- EXERCISE DESCRIPTION:
Report every line below that has the string "photo" in it.

------ RECORDS FOR THE EXERCISE

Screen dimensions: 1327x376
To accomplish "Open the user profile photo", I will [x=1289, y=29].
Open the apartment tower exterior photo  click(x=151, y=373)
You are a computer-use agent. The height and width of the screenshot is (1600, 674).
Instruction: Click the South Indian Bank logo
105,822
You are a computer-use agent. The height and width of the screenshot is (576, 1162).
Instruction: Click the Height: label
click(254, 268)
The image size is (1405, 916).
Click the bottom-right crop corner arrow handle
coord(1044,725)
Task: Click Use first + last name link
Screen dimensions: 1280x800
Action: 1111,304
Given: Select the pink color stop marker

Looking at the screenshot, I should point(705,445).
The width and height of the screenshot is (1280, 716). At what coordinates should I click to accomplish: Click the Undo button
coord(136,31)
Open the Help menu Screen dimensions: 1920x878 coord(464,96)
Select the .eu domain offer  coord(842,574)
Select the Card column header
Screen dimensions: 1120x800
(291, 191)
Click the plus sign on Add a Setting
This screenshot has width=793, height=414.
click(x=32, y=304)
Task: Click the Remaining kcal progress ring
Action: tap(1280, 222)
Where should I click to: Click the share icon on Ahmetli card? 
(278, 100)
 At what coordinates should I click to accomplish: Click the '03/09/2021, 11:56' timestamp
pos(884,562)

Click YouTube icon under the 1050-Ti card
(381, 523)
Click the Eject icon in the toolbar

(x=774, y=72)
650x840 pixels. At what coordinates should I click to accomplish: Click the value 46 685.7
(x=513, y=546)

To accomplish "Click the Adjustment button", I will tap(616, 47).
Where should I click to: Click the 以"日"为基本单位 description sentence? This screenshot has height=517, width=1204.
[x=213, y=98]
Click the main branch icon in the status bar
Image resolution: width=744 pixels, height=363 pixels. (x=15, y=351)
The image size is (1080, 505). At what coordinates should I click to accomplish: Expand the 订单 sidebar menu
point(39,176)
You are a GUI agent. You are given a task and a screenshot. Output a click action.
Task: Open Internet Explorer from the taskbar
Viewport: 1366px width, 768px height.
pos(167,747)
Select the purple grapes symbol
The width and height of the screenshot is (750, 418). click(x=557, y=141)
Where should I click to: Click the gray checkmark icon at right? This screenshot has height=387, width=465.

------------

- EXERCISE OUTPUT:
To accomplish "Open the user profile photo", I will [x=1289, y=29].
Open the apartment tower exterior photo  click(x=151, y=373)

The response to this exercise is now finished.